Значительная роль в укреплении традиционного киево-смоленского единства принадлежала Ростиславу Мстиславичу, княжившему в Смоленске 32 года и являвшемуся основателем смоленской династии князей. К моменту занятия киевского стола Ростислав был наиболее опытным и авторитетным государственным деятелем Руси, в связи с чем его вторичное утверждение в Киеве оказалось удачным (1158—1167). Постепенно он стабилизировал внутреннее положение Руси и по праву считался старейшиной русских князей. В Смоленске, Новгороде и на Волыни сидели сыновья и племянники великого князя; Киевской землей управляли молодые Ростиславичи. Один из них, Рюрик, находился при отце и был воеводой «Киевского полка», другой, Мстислав, держал важную стратегическую крепость Белгород.
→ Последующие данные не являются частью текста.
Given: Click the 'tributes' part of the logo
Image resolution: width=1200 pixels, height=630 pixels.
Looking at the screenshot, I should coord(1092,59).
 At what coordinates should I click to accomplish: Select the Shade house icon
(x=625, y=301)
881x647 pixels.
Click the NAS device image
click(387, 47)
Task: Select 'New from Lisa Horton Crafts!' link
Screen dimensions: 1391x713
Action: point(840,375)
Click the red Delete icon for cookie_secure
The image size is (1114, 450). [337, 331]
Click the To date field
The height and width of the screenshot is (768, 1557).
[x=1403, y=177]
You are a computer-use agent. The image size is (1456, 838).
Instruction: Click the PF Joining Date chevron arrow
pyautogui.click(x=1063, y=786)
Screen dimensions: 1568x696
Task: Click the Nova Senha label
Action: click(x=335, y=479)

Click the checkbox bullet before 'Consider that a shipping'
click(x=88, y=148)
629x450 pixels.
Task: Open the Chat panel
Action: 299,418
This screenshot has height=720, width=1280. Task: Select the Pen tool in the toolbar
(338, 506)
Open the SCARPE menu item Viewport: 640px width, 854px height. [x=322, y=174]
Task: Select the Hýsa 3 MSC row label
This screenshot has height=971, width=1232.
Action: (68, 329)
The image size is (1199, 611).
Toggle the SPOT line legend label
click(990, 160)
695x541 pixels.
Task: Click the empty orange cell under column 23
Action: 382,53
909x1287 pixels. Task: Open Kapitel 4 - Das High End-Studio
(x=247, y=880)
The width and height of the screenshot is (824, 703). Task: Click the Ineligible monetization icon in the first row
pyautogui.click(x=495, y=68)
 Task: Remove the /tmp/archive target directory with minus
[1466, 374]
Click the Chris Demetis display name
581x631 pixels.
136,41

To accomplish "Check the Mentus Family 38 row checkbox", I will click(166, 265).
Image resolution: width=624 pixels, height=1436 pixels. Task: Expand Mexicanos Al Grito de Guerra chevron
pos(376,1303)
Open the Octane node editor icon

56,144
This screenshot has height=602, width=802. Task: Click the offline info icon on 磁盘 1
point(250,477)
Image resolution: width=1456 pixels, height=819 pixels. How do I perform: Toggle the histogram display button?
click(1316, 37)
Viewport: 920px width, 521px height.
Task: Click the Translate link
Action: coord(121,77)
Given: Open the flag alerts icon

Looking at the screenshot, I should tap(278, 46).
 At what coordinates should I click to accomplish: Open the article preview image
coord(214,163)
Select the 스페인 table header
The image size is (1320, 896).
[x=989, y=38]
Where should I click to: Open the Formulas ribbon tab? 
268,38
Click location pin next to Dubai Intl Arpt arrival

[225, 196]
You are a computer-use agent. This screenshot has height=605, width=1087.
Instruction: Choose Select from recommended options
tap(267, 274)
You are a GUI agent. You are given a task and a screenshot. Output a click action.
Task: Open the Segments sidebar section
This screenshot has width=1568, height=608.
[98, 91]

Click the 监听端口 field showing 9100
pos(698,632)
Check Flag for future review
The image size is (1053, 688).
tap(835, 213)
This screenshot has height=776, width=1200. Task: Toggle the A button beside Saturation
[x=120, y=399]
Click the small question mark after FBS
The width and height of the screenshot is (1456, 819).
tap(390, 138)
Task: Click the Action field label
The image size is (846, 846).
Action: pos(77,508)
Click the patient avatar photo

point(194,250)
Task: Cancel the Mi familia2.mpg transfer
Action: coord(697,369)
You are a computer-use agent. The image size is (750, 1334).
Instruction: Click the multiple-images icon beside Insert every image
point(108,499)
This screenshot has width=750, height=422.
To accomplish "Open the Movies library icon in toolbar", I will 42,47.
Еще один сын великого князя Давид утвердившись на некоторое время в Витебске, оказывал давление на полоцких князей.

В отличие от своего предшественника Ростислав не делал ставки на князей, сошедших со сцены. В конфликте Изяслава Давидовича, пытавшегося компенсировать потерю Киева возвращением Чернигова, со Святославом Ольговичем великий князь решительно принял сторону последнего. Этим он не только вывел из борьбы за Киев князей Чернигова и Новгород-Северского, но и приобрел в их лице надежных помощников в борьбе со Степью.

Влияние Ростислава на черниговские дела еще более усилилось после того, как Олег Святославич женился на его дочери. В возникшей после смерти Святослава Ольговича распре между Святославом Всеволодовичем и Олегом Святославичем великий князь выступил в качестве посредника, «добра имъ хотя», и вынудил Святослава уступить Олегу четыре города.

Еще раньше, в 1161 г., Ростиславу удалось погасить конфликт на севере страны, в Новгороде, где взбунтовавшиеся новгородцы изгнали князя Святослава Ростиславича. Замешанный в этих событиях Андрей Боголюбский рассчитывал на утверждение в Новгороде одного из своих братьев, но великий князь настоял на возвращении туда сына Святослава. «Том же лѣте пояша Новгородьцы Святослава Ростиславича к собѣ княжить опять, а Гюргевича внука выгнаша»25. Сговорчивость суздальского князя, да и самих новгородцев, видимо, объясняется укрепившимися позициями Ростислава. В сфере влияния великого князя находилась также Галицкая земля, князь которой Ярослав Осмомысл регулярно посылал свои полки по его приказу. Стабилизация внутреннего положения Руси, достигнутая в годы княжения Ростислава, совпала с новым натиском половецких орд на южнорусское пограничье. В его отражении принимали участие почти все древнерусские земли, а возглавил борьбу с половцами великий киевский князь.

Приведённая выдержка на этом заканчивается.